> SOURCE PASSAGE
=== Begin Enclosure ===

What Teaches Robots to Walk, Teaches Them to Trade too -- Regime Adaptive Execution using Informed Data and LLMs
Machine learning techniques applied to the problem of financial market
forecasting struggle with dynamic regime switching, or underlying correlation
and covariance shifts in true (hidden) market variables. Drawing inspiration
from the success of reinforcement learning in robotics, particularly in agile
locomotion adaptation of quadruped robots to unseen terrains, we introduce an
innovative approach that leverages world knowledge of pretrained LLMs (aka.

=== End Enclosure ===

> EXERCISE PROMPT
According to the passage on regime-adaptive trading, what do machine learning techniques for financial market forecasting struggle with, and what success inspired the new approach? Answer in one to three sentences.

> EXERCISE DATA
=== Begin Enclosure ===

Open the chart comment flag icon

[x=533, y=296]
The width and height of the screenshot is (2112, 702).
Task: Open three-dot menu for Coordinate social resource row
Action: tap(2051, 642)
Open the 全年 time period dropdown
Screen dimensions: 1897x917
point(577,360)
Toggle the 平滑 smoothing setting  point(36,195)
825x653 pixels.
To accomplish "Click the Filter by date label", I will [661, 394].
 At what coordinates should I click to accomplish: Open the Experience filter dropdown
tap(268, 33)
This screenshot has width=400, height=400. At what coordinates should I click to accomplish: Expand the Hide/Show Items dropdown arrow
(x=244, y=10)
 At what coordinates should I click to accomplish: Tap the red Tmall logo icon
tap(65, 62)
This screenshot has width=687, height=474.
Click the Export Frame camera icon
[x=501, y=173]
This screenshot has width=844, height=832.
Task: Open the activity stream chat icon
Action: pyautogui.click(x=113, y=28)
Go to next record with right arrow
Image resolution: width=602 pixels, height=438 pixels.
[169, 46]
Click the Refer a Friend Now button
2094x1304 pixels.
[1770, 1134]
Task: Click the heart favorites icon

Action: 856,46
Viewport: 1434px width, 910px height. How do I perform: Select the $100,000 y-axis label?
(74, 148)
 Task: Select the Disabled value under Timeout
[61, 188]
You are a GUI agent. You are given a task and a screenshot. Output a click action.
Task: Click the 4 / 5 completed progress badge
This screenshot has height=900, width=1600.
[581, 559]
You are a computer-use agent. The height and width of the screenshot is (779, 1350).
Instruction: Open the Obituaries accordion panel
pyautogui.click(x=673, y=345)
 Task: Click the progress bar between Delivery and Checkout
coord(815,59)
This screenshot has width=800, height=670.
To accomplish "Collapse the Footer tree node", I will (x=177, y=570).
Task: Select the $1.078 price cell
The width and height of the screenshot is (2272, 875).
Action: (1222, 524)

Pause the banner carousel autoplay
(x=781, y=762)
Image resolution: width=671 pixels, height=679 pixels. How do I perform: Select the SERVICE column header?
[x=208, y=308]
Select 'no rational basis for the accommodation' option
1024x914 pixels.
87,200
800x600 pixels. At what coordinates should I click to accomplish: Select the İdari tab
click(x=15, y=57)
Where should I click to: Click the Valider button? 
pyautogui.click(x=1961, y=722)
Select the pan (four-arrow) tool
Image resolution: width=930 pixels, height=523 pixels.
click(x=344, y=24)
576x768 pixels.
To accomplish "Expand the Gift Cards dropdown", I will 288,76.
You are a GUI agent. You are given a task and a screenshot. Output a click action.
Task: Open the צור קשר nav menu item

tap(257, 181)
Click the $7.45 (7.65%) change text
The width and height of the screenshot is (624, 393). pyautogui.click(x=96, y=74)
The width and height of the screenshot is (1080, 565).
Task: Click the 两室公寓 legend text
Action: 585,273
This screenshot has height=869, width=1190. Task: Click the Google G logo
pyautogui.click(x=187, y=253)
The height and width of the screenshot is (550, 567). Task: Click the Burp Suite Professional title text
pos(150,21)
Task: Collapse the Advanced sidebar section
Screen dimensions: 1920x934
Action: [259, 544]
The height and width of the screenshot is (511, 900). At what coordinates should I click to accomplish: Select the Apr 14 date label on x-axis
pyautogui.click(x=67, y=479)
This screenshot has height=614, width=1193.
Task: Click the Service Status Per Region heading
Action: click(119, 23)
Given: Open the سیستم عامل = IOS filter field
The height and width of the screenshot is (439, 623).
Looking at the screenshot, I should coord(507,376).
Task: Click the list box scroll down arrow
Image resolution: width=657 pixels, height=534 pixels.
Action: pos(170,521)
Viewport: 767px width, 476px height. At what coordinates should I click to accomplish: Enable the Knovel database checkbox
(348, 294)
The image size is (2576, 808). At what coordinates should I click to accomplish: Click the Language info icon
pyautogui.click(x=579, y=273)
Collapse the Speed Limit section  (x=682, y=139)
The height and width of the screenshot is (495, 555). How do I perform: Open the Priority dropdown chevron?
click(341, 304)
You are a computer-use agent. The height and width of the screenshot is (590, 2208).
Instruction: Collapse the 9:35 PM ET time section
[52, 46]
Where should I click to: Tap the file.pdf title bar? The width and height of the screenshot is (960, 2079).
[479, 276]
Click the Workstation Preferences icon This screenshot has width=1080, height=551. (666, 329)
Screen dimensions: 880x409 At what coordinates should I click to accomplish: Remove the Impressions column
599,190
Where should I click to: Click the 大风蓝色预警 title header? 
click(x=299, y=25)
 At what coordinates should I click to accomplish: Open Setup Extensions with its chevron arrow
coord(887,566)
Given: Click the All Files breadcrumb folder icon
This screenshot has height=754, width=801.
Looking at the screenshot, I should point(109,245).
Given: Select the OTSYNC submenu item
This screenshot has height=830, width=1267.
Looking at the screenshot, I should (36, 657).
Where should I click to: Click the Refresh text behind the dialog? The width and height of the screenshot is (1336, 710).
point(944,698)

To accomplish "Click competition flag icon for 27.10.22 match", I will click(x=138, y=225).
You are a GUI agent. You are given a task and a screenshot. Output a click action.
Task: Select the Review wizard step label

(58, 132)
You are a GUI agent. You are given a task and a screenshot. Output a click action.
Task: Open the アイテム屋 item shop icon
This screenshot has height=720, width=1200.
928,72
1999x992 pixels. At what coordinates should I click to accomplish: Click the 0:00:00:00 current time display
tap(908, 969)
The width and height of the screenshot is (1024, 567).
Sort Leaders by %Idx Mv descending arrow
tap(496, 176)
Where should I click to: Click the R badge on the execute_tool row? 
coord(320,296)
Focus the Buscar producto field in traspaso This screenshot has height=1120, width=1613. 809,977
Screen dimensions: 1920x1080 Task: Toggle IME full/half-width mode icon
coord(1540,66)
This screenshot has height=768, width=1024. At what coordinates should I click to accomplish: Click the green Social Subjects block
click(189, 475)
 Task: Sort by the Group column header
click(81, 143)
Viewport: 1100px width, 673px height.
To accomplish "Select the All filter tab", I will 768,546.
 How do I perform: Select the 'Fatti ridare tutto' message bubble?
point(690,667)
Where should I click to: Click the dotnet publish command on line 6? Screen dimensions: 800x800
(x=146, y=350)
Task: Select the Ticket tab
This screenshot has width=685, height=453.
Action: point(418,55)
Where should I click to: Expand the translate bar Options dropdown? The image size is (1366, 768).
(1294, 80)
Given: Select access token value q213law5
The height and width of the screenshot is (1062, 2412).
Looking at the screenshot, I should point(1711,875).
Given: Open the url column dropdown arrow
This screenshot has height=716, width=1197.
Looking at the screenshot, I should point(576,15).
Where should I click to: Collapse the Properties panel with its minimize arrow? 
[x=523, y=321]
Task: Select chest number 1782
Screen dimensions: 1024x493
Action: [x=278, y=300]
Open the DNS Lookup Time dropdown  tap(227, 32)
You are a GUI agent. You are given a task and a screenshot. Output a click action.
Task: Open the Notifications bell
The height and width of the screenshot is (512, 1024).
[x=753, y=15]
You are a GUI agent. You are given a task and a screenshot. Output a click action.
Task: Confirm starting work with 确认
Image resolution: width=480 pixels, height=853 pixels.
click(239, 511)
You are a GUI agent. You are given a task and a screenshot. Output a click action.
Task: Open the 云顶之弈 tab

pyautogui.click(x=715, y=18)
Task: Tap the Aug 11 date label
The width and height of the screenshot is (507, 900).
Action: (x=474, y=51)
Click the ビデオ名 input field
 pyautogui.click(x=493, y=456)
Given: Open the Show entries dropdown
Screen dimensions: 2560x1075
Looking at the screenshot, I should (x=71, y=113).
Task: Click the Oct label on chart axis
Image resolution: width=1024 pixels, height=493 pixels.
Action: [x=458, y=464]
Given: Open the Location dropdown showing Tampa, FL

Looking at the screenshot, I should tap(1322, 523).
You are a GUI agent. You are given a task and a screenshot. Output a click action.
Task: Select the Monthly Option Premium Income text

=== End Enclosure ===

> SOLUTION TO THIS TASK
These techniques struggle with dynamic regime switching, or with underlying correlation and covariance shifts in true (hidden) market variables. The new approach draws inspiration from the success of reinforcement learning in robotics. That success is particularly in agile locomotion adaptation of quadruped robots to unseen terrains.